Sebaliknya, mencukupkan pada akal belaka malah dipandang keren: tengah
beraktivitas bak filosof. Di kelompok inilah Ibnu Rawandi melanjutkan
kesengsemnya berfilsafat dengan memfanatiki kekuatan akalnya. Ia tidak canggung
untuk mencela habis keyakinan yang pernah dijalaninya.
Kisah
mengagumi hingga berujung menyegalakan filsafat ternyata dialami juga oleh Ibnu
Zakaria al-Razi (865-925 M). Sebagaimana dituliskan A. Khudori Saleh, al-Razi
juga menolak konsep kenabian dengan tiga alasan. Pertama, akal telah memadai
untuk membedakan baik dan buruk. Kedua, semua orang terlahir dengan kecerdasan
yang sama, hanya pengembangan dan pendidikan yang membedakan. Maka, tidak ada
alasan untuk mengistimewakan beberapa orang untuk membimbing yang lain. Ketiga,
ajaran para nabi sendiri ternyata berbeda, padahal mereka berbicara atas nama
Tuhan yang sama.
Akal,
sekali lagi, memperlihatkan kekuatannya hingga menembus keyakinan diri yang
mantap bahwa kenabian adalah sia-sia. Sungguh “luar biasa” jalan pencapaian
al-Razi sampai seperti itu. Menyimpulkan bahwa tidak boleh ada yang
diistimewakan sebagai pembimbing yang lain, ditambah senantiasa ada perbedaan
antar-nabi. Filsafat tampaknya telanjur merasuki al-Razi tanpa memikirkan
konsekuensi apabila nabi “dibunuh” dari pikiran berarti ada keterputusan dengan
wahyu. Wahyu kiranya yang hendak dimatikan, alih-alih meragukan kenabian. Sebab
menegasikan kenabian sama artinya merobohkan sekaligus wahyu dan tatanan yang
dibangun oleh sebuah dien—Islam dalam hal ini.
Kita
cukupkan uraian soal dua filosof mbalelo di atas. Keyakinan dan
keteguhan pada simpulan akal diri mereka sesungguhnya sejajar sebagai—dalam
bahasa para pengkaji posmo—logos. Tidak hanya nilai, tapi juga isme dan
dien itu sendiri. Ya, tentang ideologi, isme, ataupun dien akal.

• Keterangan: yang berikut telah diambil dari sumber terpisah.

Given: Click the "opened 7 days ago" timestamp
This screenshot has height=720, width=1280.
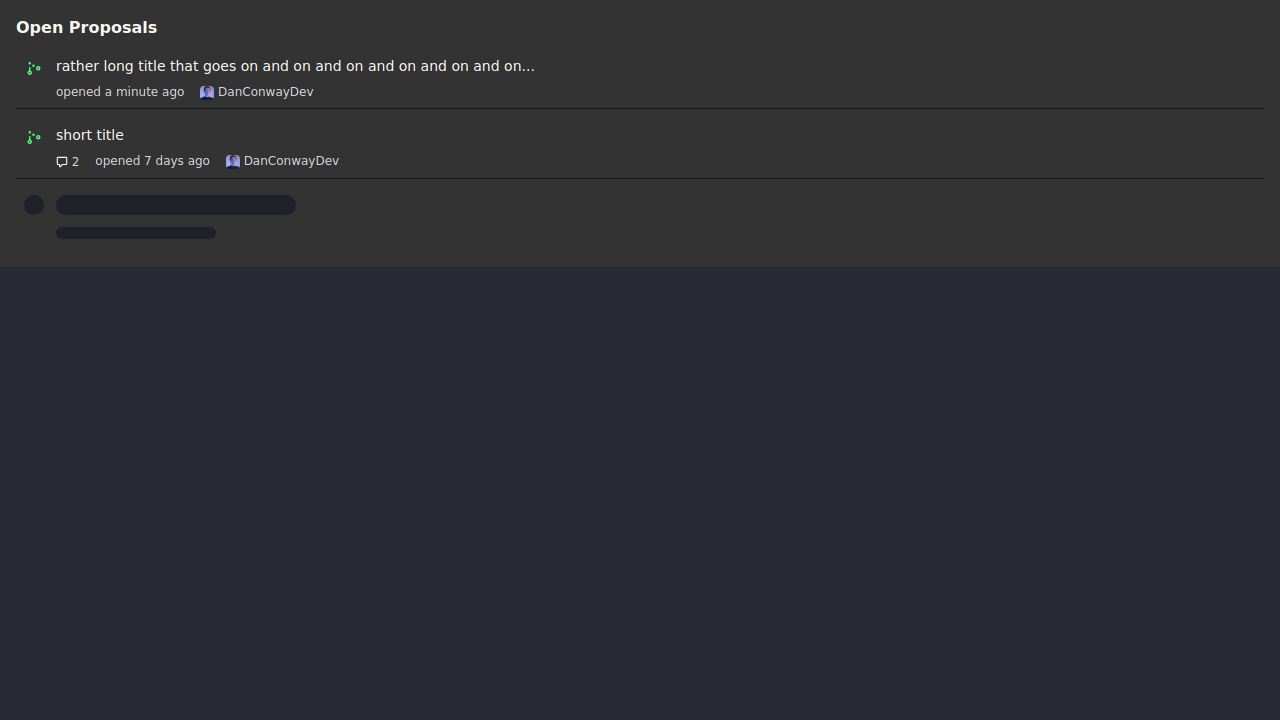Looking at the screenshot, I should [152, 161].
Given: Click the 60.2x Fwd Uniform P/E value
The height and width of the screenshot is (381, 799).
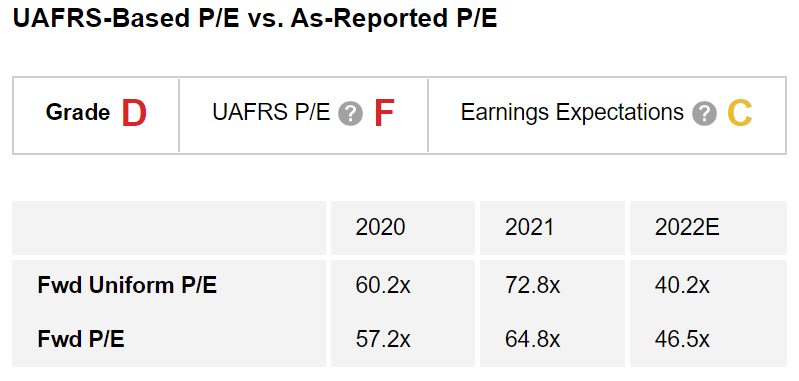Looking at the screenshot, I should coord(383,285).
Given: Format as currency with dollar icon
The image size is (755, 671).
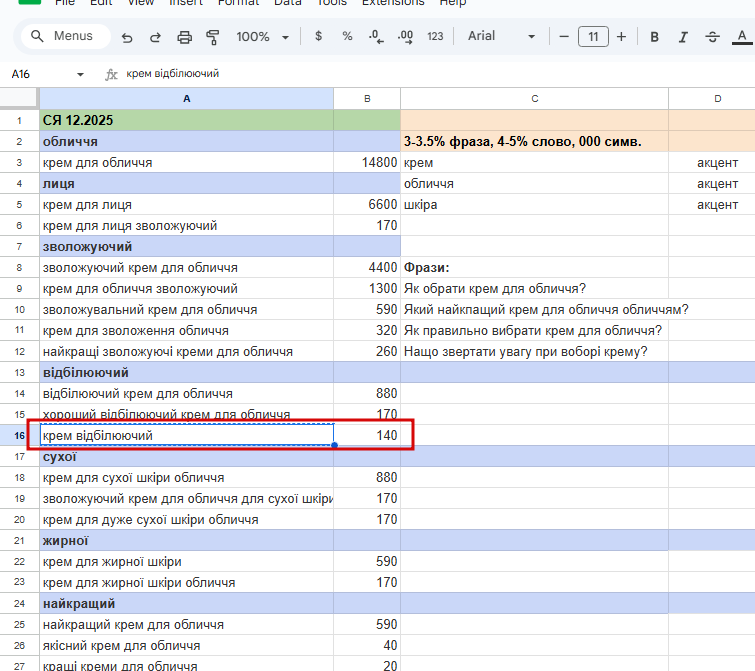Looking at the screenshot, I should (318, 37).
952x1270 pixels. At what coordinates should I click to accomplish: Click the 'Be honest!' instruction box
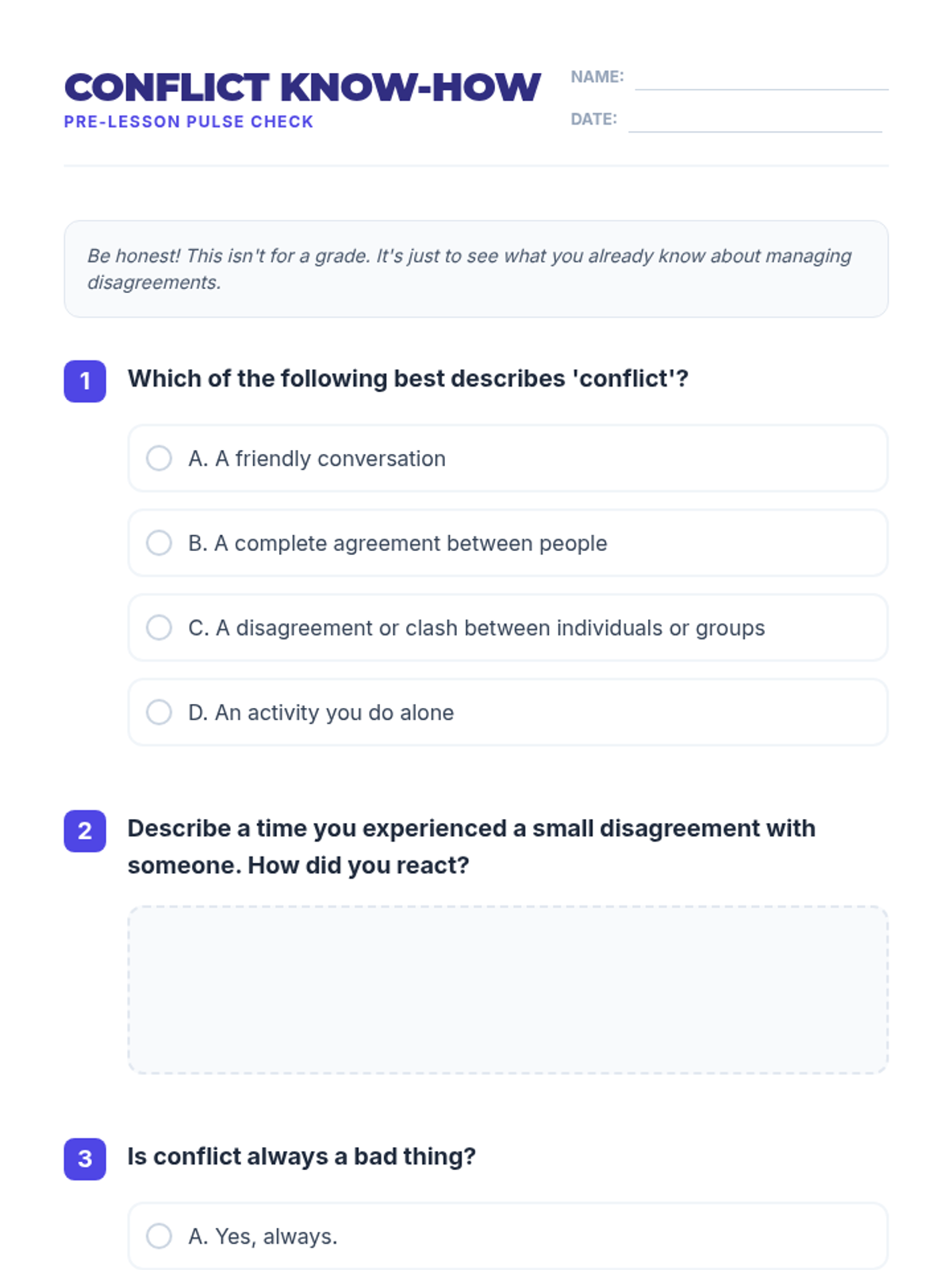pos(476,269)
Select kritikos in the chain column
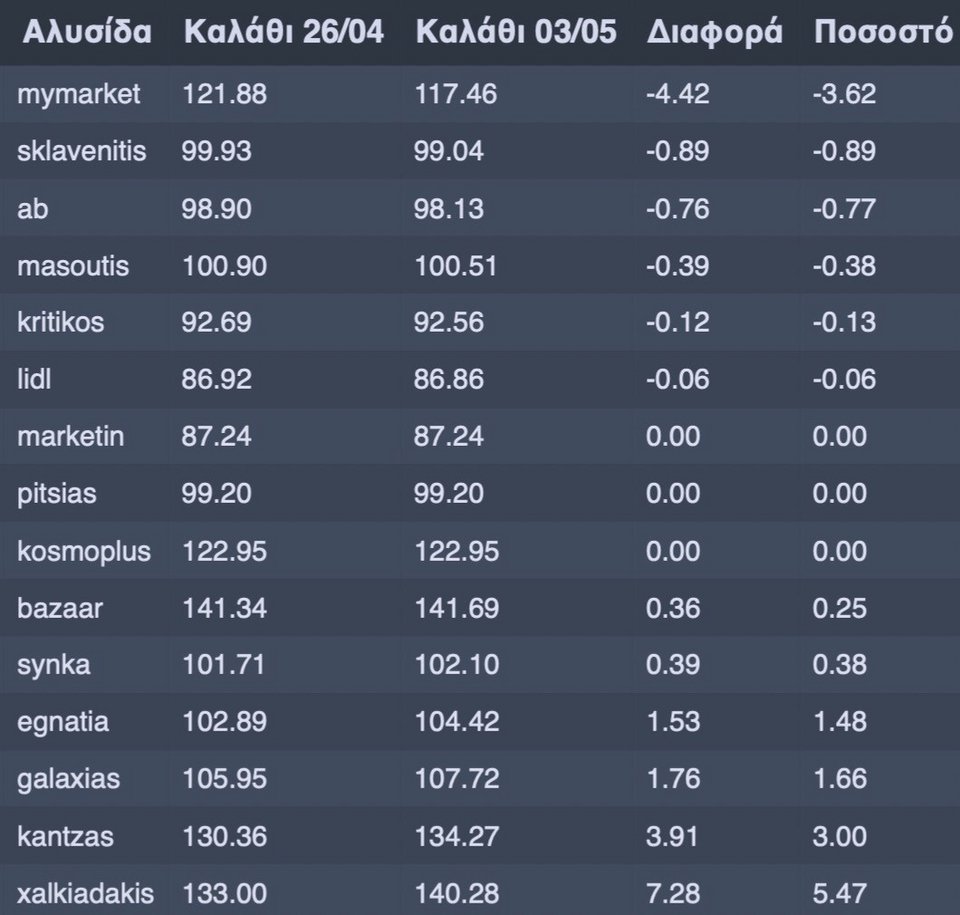The width and height of the screenshot is (960, 915). pyautogui.click(x=61, y=322)
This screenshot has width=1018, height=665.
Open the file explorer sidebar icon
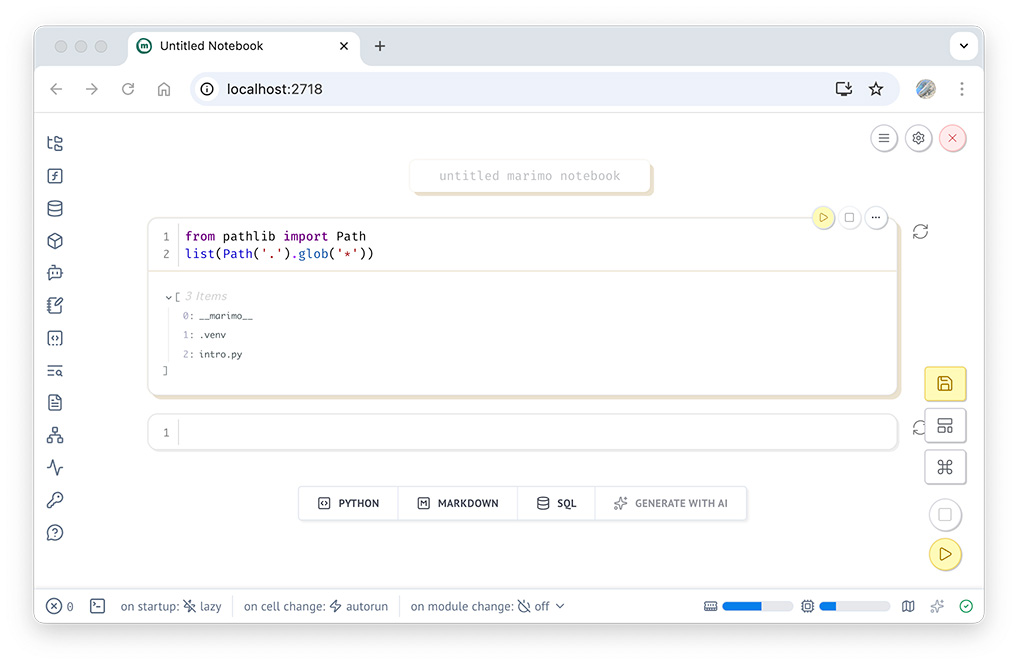(55, 144)
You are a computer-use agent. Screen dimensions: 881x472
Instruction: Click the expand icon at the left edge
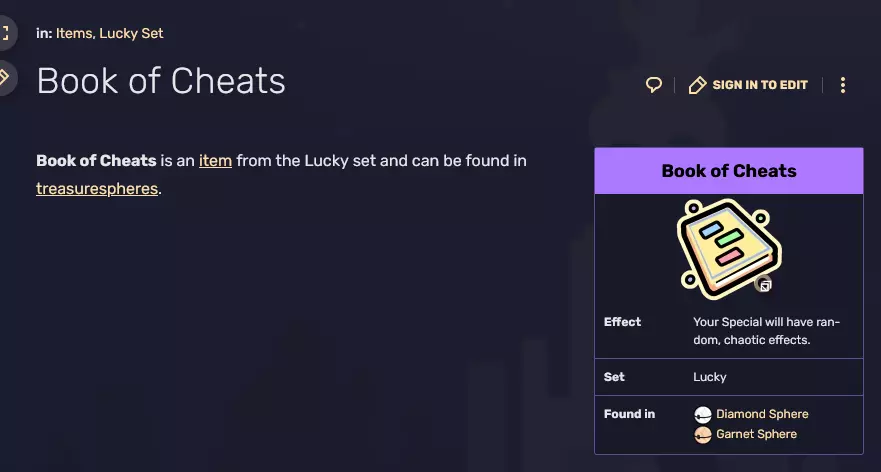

Tuhannya adalah akal, nabinya adalah sel syaraf-syaraf yang melingkupi kerja
otak manusia. Kitab sucinya berupa penalaran lewat silogisme beraturan
tertentu.
Keasyikan
mencicipi filsafat boleh jadi lahirkan kesilapan sebagaimana dua nama tadi.
Parameternya tentu dengan worldview Islam. Cara pandang yang tidak hanya
tabu mempermasalah, malahan meletakkan wahyu sebagai titik sentral
menganalisis. Pelajaran berarti dari kegigihan mereka berdua adalah kepedihan
bahkan kenaifan. Sayangnya, justru mereka fanatiki tanpa membuka ruang untuk
melihat dengan sudut yang tidak berpaku pada akal kebanggaan masing-masing.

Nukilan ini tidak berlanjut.